Leg 4: from Durban around the Cape of Good Hope

Leg 4: from Durban around the Cape of Good Hope

World Voyage 2026 · Leg 4

Leg 4: from Durban around the Cape of Good Hope

RouteDurban, South Africa → Cape Town, South Africa
Dates12 November 2026, 20 December 2026
Duration38 days
Distance919 nm
SpotsAVAILABLE

Leg 4 is the leg the whole 2026 season has been building toward. From Durban the ship turns her shoulder into the Agulhas, the great warm current that boils down the east coast of southern Africa at up to five knots, and begins the long, deliberate work of getting a square-rigger around the Cape of Good Hope. This is not a scenic cruise. This is the rite of passage that separates blue-water sailors from everybody else, the stretch of ocean where Bartholomew Dias, da Gama and a thousand East Indiamen learned what the Southern Ocean means when it meets Africa’s last stone shoulder. Professional weather routing is mandatory from the moment the lines come off in Durban. The southwesterlies that sweep up from the Roaring Forties meet the south-running Agulhas head-on, and when they do the sea doesn’t just get rough, it builds the dødningebølger, the freak death waves that have bent and broken ships many times NEPTUN’s size. The crew will learn to wait for weather, to pick their windows, and to understand in their bones why the old sailors called this water the Cape of Storms before they called it anything else.

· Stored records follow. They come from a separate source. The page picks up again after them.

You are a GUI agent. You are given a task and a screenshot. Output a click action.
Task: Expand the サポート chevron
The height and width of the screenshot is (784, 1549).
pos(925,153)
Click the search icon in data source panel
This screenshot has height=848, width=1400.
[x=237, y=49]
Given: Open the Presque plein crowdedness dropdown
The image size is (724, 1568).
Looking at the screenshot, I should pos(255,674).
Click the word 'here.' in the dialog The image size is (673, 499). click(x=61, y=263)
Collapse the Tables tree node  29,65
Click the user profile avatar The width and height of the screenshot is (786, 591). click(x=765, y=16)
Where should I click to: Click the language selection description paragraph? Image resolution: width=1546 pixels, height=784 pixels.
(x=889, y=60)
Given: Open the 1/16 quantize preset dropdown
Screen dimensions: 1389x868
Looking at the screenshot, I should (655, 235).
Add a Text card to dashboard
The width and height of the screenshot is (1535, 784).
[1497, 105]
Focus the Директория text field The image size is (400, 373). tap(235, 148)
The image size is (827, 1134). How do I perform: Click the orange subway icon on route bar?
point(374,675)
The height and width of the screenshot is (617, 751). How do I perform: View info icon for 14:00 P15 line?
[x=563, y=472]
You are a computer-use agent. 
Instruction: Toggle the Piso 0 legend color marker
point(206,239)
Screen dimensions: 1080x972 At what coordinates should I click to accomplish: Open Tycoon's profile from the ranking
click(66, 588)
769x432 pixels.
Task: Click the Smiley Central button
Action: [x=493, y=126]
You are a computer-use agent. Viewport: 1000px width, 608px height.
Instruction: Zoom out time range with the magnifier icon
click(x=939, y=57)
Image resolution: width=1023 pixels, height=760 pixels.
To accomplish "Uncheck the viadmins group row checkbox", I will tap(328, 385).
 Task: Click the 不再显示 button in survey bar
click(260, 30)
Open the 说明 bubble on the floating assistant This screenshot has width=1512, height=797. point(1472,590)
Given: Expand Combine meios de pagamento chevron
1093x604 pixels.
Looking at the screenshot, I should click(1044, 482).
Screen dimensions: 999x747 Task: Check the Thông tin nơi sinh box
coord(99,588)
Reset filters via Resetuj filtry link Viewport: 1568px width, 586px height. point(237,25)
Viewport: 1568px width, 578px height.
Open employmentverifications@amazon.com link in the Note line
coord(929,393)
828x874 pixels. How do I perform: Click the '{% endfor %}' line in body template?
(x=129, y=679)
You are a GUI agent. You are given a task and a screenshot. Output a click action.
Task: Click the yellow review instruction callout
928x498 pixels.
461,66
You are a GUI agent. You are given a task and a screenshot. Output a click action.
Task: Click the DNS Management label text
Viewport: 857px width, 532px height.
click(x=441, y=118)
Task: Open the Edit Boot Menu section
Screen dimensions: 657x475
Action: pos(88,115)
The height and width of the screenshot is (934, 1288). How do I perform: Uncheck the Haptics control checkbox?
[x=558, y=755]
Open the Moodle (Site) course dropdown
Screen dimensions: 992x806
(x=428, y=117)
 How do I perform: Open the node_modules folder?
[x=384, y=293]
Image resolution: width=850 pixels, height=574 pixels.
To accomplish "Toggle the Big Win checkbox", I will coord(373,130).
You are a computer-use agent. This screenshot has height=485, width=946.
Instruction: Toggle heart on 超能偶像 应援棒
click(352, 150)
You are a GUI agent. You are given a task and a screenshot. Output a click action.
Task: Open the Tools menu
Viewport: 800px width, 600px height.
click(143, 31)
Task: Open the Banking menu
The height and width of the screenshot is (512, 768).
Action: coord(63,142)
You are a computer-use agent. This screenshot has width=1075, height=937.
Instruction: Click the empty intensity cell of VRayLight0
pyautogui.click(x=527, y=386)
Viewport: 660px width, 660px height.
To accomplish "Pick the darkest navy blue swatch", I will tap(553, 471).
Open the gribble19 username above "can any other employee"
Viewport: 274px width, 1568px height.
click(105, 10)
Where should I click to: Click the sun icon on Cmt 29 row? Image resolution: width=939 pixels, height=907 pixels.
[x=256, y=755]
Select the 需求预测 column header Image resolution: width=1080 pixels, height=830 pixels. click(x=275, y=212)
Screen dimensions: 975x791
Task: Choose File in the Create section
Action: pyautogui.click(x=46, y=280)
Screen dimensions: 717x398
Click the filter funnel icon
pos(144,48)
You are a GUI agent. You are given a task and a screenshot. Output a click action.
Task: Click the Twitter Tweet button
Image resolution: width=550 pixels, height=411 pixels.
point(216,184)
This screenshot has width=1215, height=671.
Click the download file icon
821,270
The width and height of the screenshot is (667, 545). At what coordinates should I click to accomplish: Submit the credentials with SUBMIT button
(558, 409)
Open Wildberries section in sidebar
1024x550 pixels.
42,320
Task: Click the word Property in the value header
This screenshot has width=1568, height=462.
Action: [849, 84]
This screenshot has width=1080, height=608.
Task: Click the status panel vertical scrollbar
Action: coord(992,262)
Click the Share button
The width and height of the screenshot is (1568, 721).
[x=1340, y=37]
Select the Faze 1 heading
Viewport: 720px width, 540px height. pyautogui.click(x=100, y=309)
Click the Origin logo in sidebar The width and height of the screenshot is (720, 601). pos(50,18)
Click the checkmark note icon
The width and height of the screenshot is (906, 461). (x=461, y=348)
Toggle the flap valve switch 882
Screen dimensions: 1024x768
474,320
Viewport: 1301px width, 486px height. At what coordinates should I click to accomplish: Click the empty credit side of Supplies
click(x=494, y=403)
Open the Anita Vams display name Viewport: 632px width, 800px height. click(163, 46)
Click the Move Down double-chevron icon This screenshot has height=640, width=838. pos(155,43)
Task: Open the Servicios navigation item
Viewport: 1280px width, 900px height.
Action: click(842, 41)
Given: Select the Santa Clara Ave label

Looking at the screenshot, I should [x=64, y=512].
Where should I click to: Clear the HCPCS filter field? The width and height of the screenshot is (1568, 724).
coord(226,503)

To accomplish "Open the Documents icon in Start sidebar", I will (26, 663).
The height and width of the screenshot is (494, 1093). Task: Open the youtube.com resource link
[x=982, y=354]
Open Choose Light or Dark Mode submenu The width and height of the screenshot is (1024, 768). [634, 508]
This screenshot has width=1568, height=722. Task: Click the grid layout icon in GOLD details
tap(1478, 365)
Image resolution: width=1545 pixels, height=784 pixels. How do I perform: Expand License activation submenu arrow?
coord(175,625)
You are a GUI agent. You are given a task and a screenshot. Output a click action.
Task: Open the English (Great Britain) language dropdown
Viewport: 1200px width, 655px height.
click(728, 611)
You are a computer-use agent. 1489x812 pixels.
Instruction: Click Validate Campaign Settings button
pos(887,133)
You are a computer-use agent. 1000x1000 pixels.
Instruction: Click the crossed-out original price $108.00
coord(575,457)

The leg is short in miles, 919 nm, barely five percent of the world voyage, but in seamanship it is the densest passage of the year. Durban to East London is 285 nm of coastal work where the Agulhas runs hardest and closest inshore; five prep days in East London are built into the plan to stage for the big one. Then the long 575 nm swing from East London down past Port Elizabeth, past Cape Agulhas, the true southernmost tip of Africa, and around the Cape of Good Hope into Table Bay. That is the passage every sailor on board came for. The 2026 sailors who round the Cape will have earned it, watch by watch, reef by reef, and will carry it the rest of their sailing lives.

Ashore, the contrast is enormous. Durban is big, humid, Indian-Ocean warm, full of curry houses and surf on the Golden Mile. East London is quiet colonial brickwork and the Buffalo River. Then Cape Town, one of the great cities of the world, Table Mountain filling half the sky, the old Dutch Castle and the V&A Waterfront, Stellenbosch and Franschhoek vineyards an hour inland, Boulders Beach and its African penguins a short drive south. The summer light here is long and clean, the wines are world-class, and after the run from Durban a glass of chenin on the foredeck hits differently.

Leg 4 ends with a 13-day Christmas and New Year lay-up in Cape Town, the season’s only real pause. The sails come down for maintenance, the rig is surveyed from the deck up, the crew scatters to family, friends and Karoo road trips, and the ship breathes. A short hop up to Saldanha rounds things out before the Atlantic crossing begins the 2027 season. The promise of Leg 4 is simple and old-fashioned: come south, prove yourself against the Cape, and then spend Christmas at the tip of Africa with Table Mountain out the porthole.

What you'll experience on this leg

Rounding the Cape of Good Hope

Sail a square-rigger around the Cape, the rite of passage that separates blue-water sailors from every other kind, and that you carry the rest of your life.

Reading the Agulhas

Learn firsthand why this is the most respected current in sailing: five knots of warm water against a southwesterly gale, and the freak _dødningebølger_ that follow.

Table Mountain on the bow

The landfall into Cape Town, Table Mountain filling the sky, Lion's Head to starboard, the Atlantic finally astern, is one of sailing's great arrivals.

Cape Winelands day

An hour inland from the harbour: Stellenbosch and Franschhoek, Cape Dutch gables, chenin and pinotage tastings among the oaks and proteas.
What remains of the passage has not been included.